Input for this task:
_ _ _

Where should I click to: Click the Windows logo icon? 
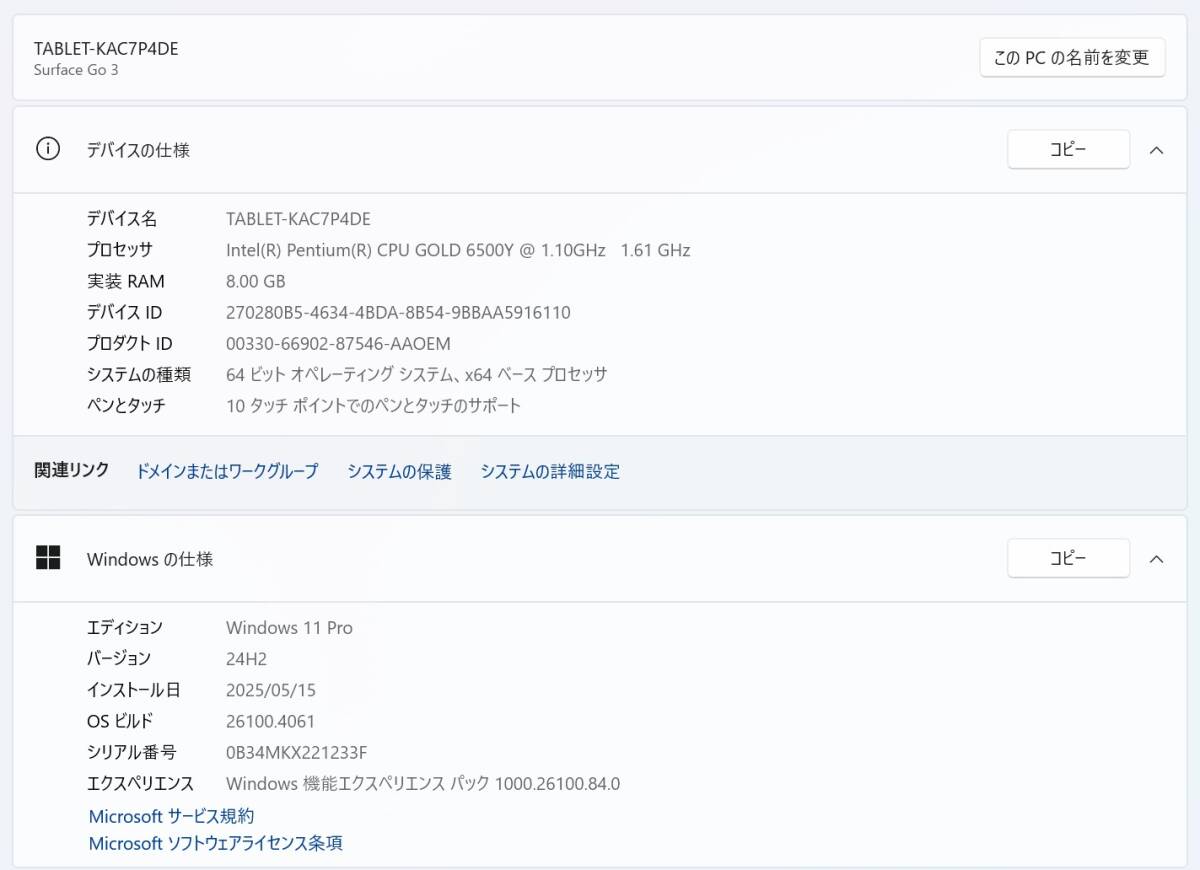pos(48,558)
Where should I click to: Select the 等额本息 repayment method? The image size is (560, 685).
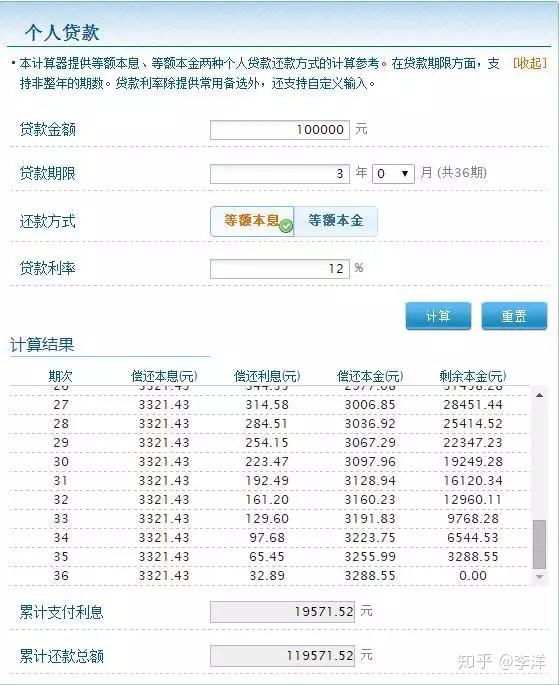pyautogui.click(x=252, y=221)
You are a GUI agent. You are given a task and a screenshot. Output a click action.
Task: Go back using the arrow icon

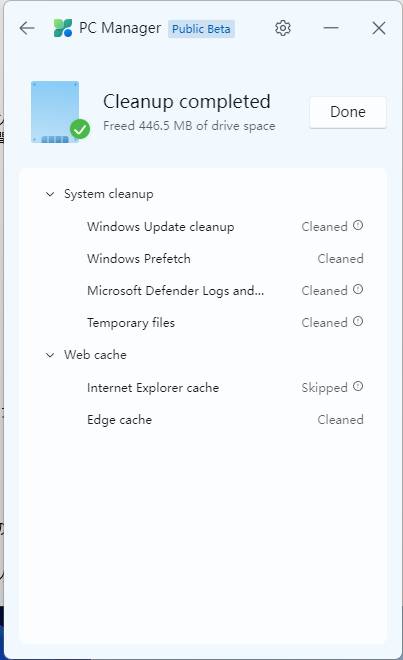pos(27,28)
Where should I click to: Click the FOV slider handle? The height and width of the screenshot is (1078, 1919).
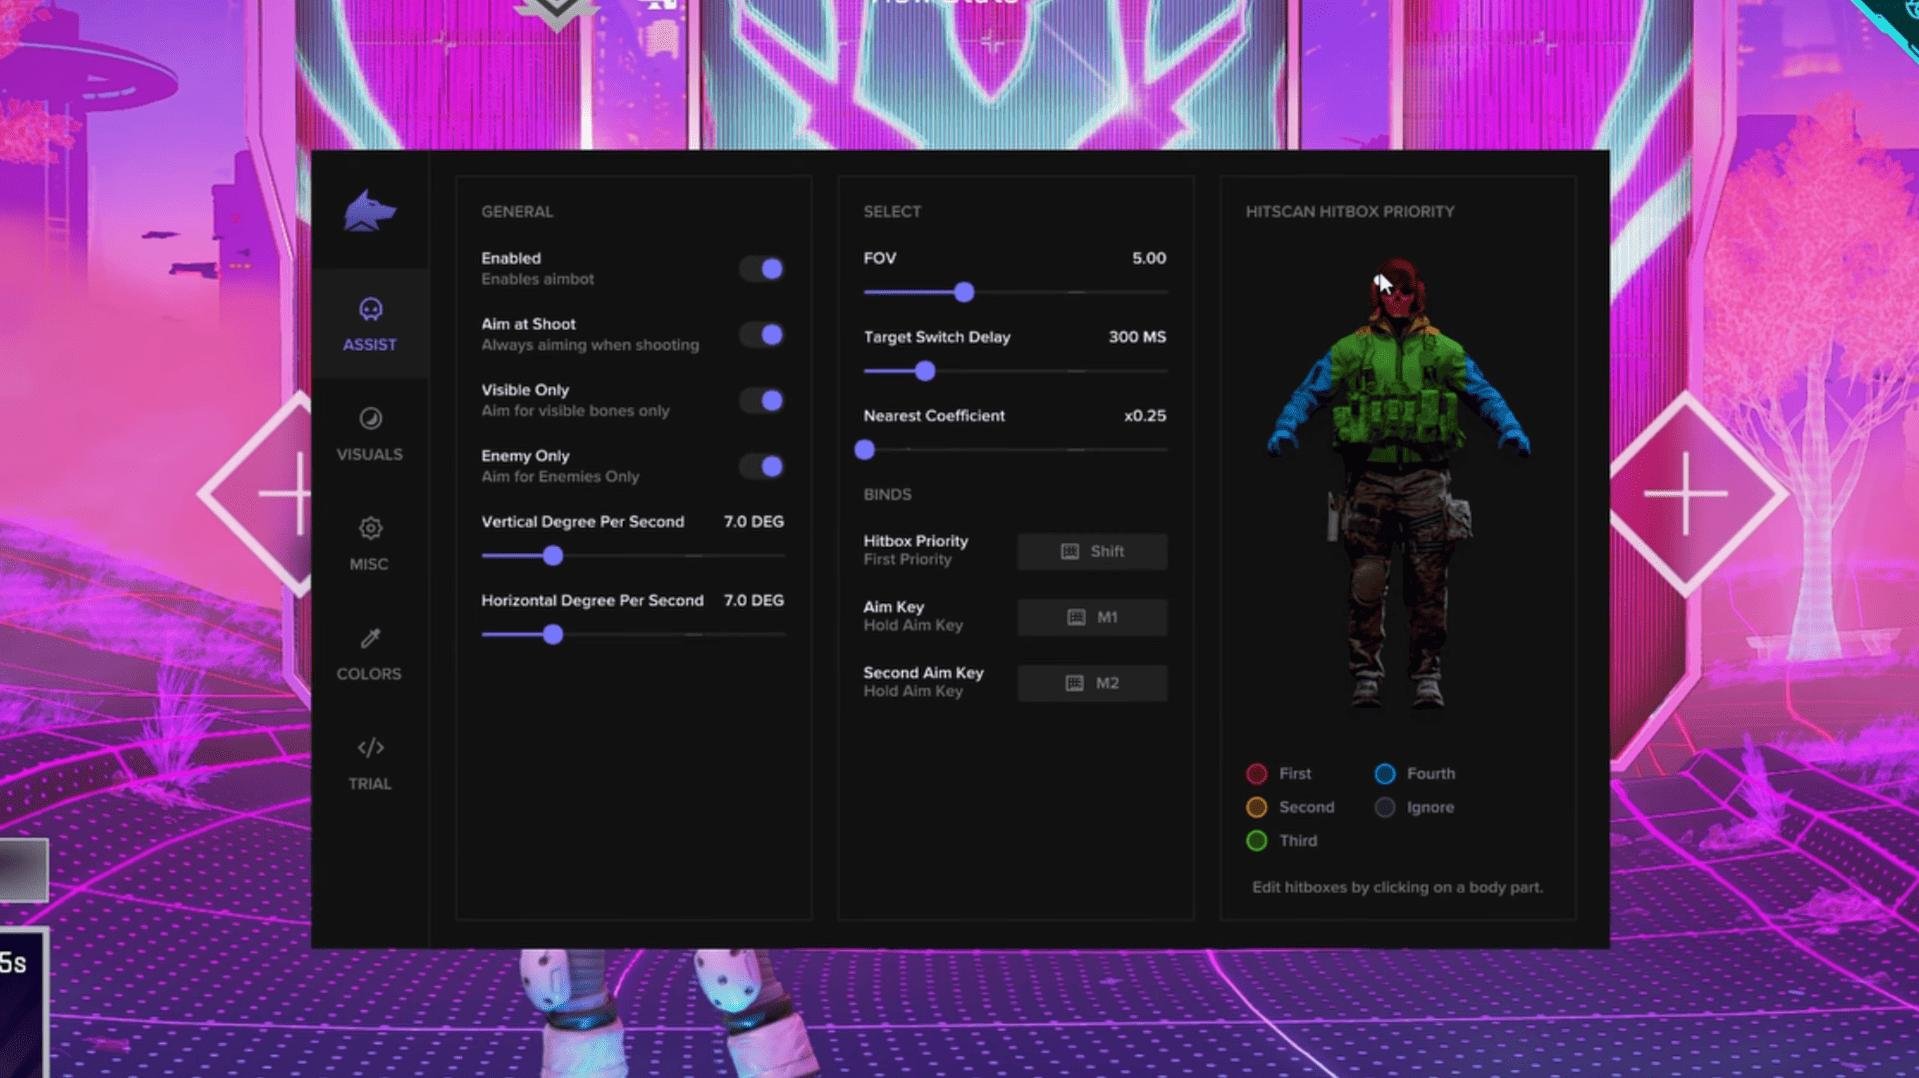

_ _ _

Brief: In your answer, copy exactly the lines running from the line with "You are a GUI" to the end of the material above, both included, and omit all pictures.

Answer to this exercise:
You are a GUI agent. You are given a task and a screenshot. Output a click action.
Task: Go back using the arrow icon

pos(27,28)
Where should I click to: Click the FOV slider handle? The height and width of the screenshot is (1078, 1919).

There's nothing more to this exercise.